**The problem:**
Your response to the data below should hold nothing except the lines from the one containing "Open the Android view dropdown arrow" down to the one containing "Where should I click to: Like", reproduced exactly and without pictures.

==*==

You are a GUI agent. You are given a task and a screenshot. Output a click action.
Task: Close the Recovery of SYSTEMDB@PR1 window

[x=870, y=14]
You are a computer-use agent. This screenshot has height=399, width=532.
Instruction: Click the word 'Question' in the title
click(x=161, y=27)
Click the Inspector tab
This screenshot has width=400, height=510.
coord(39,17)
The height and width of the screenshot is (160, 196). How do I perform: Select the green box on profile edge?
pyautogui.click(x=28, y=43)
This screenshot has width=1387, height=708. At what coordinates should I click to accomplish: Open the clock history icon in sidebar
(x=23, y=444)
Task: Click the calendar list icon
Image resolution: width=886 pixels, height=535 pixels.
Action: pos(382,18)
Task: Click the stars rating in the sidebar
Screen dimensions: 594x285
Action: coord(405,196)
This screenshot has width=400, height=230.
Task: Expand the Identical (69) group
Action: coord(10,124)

==*==

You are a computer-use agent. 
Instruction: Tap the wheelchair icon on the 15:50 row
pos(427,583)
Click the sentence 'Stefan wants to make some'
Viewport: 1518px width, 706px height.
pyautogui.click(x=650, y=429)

==*==

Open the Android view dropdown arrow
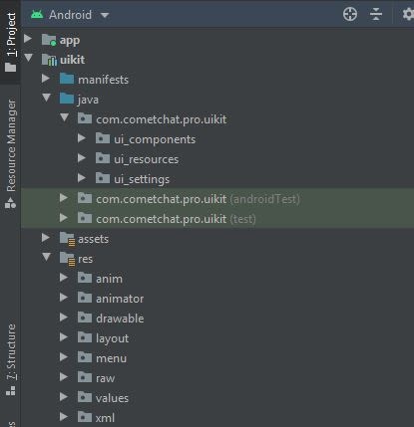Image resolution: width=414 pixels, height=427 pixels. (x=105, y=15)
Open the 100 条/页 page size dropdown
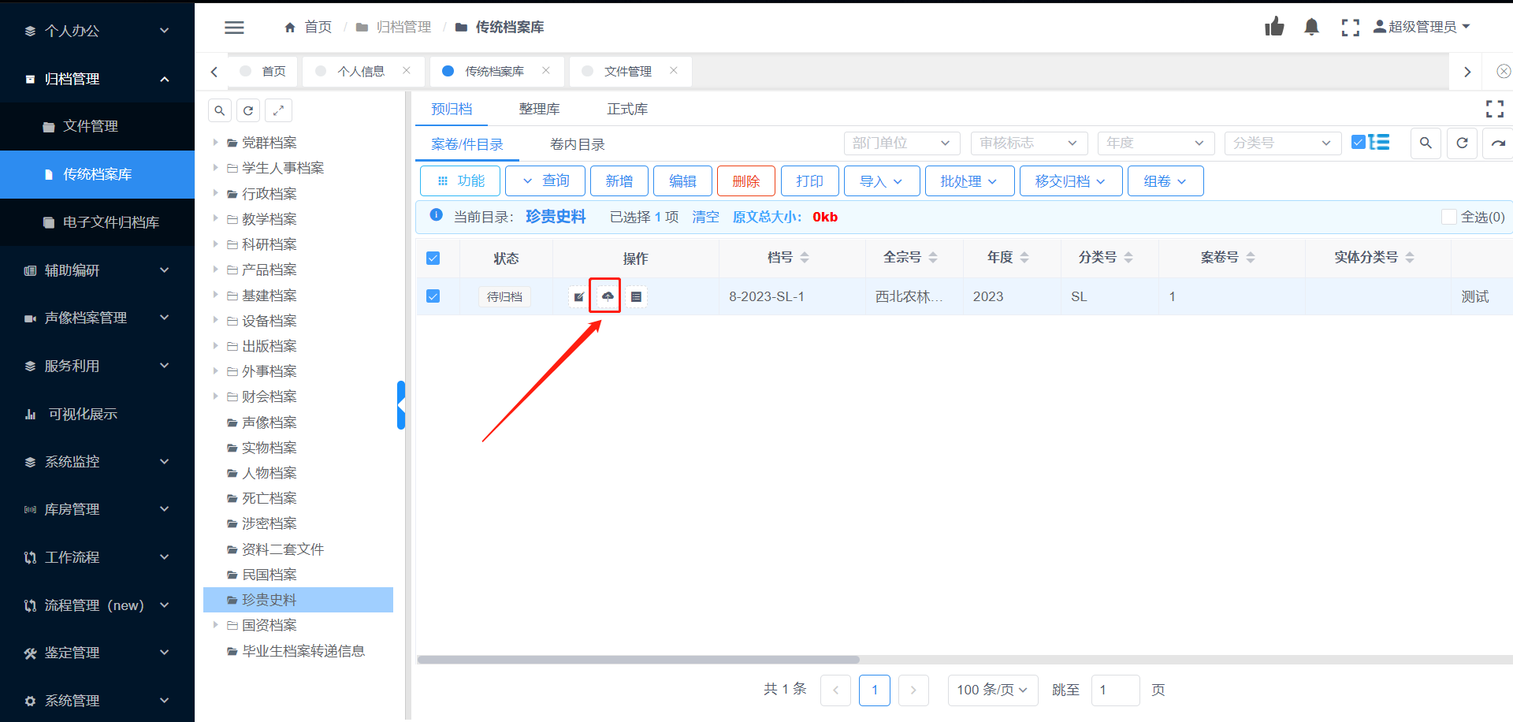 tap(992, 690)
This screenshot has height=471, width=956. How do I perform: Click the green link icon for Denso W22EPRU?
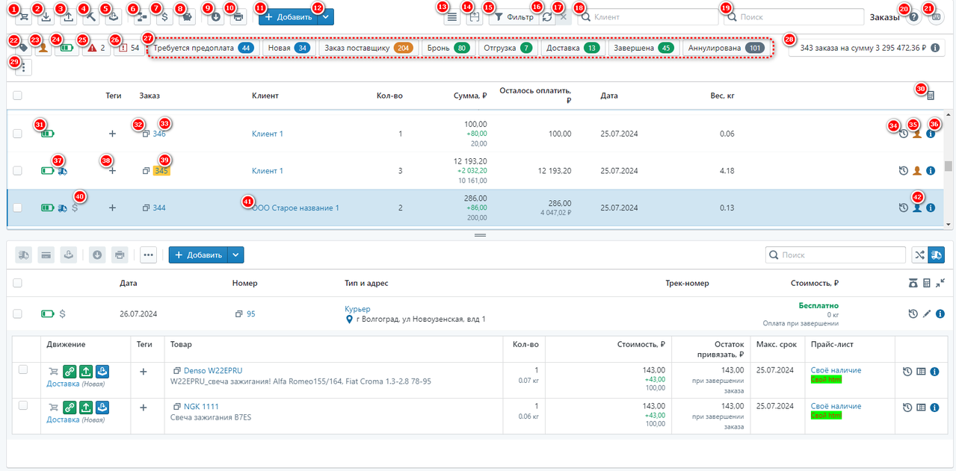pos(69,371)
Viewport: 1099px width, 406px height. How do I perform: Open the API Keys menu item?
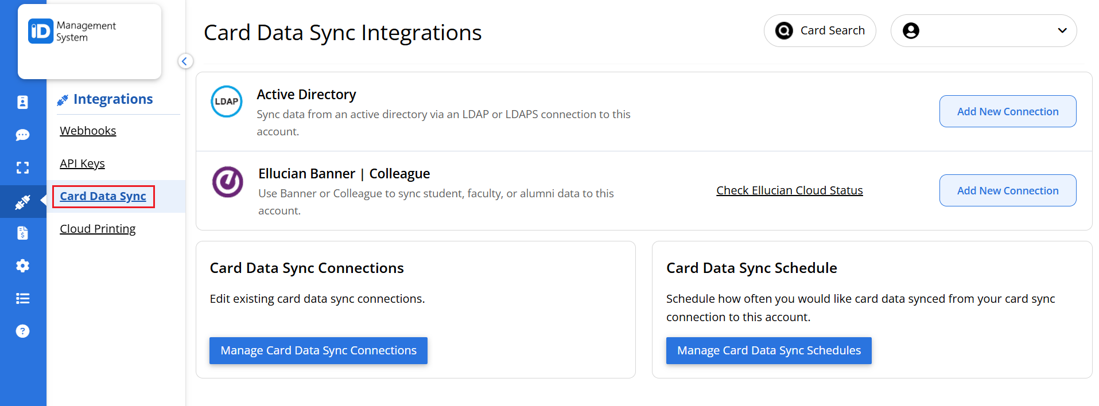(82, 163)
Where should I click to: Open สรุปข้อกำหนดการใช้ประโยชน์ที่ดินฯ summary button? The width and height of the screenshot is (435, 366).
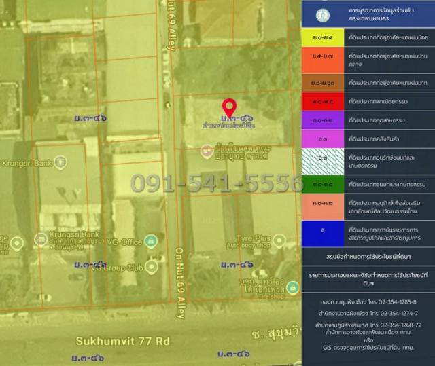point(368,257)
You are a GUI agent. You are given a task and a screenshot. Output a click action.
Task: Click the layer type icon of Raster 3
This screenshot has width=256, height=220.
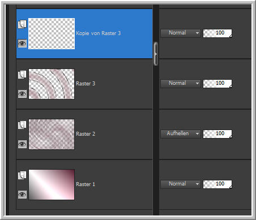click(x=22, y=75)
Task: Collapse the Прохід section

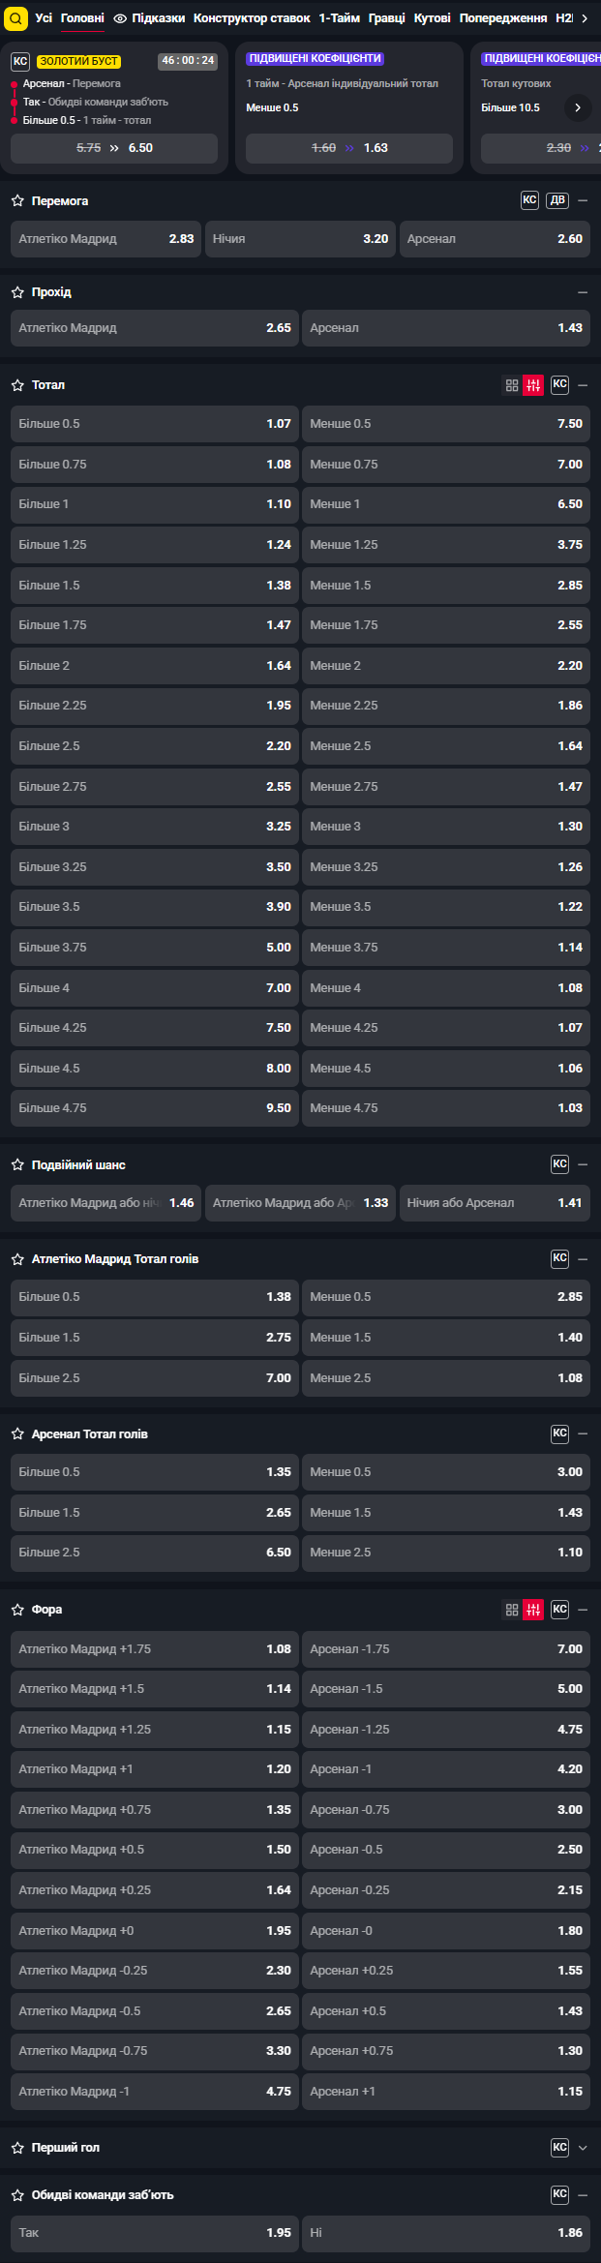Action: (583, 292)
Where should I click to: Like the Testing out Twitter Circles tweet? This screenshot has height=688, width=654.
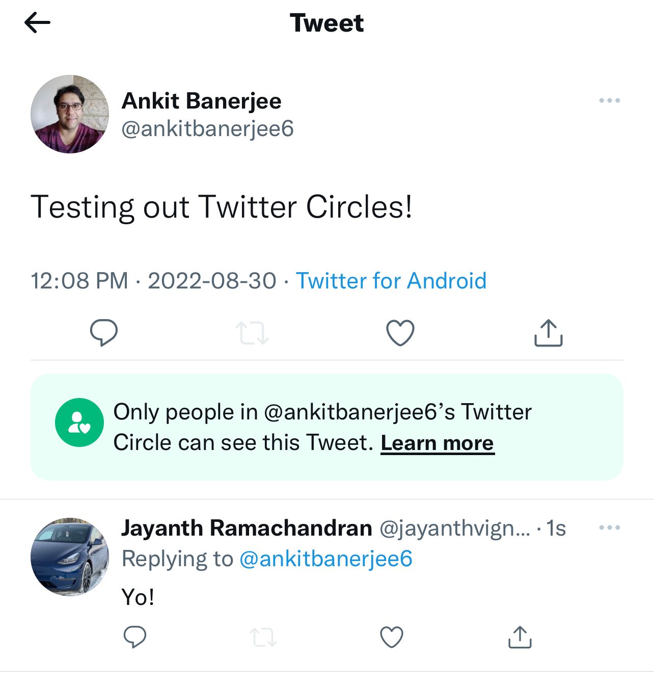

==*==

**Result:**
Open the Android view dropdown arrow
Image resolution: width=414 pixels, height=427 pixels. (x=105, y=15)
Open the 100 条/页 page size dropdown
 tap(992, 690)
This screenshot has height=471, width=956. How do I perform: Click the green link icon for Denso W22EPRU?
pos(69,371)
Viewport: 1099px width, 406px height. How do I perform: Open the API Keys menu item?
(82, 163)
Where should I click to: Open สรุปข้อกำหนดการใช้ประโยชน์ที่ดินฯ summary button? The width and height of the screenshot is (435, 366).
point(368,257)
You are a GUI agent. You are given a task and a screenshot. Output a click action.
Task: Click the layer type icon of Raster 3
This screenshot has width=256, height=220.
click(x=22, y=75)
Task: Collapse the Прохід section

Action: (583, 292)
Where should I click to: Like the Testing out Twitter Circles tweet? This screenshot has height=688, width=654.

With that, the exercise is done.